--- PROBLEM DESCRIPTION ---
Keep every line in which "will" occurs and drop the rest of the data.

(Stored items)
============================================================

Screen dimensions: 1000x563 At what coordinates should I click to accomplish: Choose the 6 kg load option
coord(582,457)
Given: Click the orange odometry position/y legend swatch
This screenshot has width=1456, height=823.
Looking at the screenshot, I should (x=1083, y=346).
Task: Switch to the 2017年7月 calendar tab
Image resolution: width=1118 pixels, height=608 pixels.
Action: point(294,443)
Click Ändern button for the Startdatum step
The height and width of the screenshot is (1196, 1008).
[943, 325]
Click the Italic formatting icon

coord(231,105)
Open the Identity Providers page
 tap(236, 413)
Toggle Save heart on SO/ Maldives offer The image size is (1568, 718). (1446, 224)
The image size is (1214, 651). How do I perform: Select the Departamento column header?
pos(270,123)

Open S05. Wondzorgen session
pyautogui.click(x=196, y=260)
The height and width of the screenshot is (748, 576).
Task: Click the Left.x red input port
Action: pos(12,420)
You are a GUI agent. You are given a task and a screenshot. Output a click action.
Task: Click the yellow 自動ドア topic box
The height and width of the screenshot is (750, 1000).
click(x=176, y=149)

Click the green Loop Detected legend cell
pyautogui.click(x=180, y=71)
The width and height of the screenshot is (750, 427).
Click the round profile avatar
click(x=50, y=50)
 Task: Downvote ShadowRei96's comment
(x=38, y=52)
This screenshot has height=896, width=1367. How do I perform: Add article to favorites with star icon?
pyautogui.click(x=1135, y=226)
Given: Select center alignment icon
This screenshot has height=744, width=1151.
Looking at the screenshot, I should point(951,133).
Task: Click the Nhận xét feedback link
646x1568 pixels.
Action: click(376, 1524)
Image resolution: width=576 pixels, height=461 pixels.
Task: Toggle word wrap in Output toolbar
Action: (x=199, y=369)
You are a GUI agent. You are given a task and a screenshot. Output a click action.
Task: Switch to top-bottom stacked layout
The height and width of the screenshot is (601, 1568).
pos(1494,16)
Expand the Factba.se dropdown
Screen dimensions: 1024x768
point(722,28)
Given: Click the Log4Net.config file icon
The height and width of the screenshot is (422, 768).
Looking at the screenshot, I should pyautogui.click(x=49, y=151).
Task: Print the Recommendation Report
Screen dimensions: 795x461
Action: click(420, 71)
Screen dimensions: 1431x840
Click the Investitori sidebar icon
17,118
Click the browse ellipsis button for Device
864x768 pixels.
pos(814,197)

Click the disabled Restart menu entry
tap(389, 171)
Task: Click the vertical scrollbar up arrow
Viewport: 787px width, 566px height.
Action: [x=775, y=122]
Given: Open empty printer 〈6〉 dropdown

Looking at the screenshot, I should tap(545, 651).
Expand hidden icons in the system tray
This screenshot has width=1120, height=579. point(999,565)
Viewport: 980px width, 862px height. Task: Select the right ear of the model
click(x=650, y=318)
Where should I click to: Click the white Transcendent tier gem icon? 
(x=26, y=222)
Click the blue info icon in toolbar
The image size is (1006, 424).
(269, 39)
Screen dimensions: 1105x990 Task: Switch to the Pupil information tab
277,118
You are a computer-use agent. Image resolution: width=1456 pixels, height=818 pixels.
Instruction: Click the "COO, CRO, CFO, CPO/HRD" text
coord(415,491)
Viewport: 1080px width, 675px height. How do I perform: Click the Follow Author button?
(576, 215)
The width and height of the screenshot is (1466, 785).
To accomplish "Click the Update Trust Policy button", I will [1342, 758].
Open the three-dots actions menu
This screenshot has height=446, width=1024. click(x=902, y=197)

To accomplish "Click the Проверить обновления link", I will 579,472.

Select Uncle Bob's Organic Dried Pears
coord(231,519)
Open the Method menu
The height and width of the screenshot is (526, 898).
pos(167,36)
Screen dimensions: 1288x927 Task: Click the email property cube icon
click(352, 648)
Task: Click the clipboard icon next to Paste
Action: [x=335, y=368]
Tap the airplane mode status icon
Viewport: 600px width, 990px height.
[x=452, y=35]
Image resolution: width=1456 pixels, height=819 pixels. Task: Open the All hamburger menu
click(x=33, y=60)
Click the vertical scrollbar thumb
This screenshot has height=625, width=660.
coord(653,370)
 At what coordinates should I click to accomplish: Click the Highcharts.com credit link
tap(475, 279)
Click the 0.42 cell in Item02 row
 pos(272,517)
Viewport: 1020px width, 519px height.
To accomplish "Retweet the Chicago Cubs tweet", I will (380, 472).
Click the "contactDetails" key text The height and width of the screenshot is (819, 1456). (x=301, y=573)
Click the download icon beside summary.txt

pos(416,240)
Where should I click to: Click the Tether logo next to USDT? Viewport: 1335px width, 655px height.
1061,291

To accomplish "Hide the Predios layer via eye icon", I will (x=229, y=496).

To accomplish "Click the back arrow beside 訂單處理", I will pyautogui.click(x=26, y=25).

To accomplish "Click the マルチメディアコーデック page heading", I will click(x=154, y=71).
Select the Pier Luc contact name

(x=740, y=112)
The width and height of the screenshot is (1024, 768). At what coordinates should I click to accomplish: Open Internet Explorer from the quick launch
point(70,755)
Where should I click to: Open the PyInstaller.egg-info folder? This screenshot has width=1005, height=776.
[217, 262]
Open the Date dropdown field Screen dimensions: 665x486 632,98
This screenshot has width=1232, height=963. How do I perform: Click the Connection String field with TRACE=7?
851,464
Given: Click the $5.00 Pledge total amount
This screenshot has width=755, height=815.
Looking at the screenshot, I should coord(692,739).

============================================================

--- EXERCISE ANSWER ---
To accomplish "Click the Update Trust Policy button", I will [1342, 758].
To accomplish "Click the Проверить обновления link", I will 579,472.
To accomplish "Retweet the Chicago Cubs tweet", I will (380, 472).
To accomplish "Hide the Predios layer via eye icon", I will (x=229, y=496).
To accomplish "Click the back arrow beside 訂單處理", I will pyautogui.click(x=26, y=25).
To accomplish "Click the マルチメディアコーデック page heading", I will click(x=154, y=71).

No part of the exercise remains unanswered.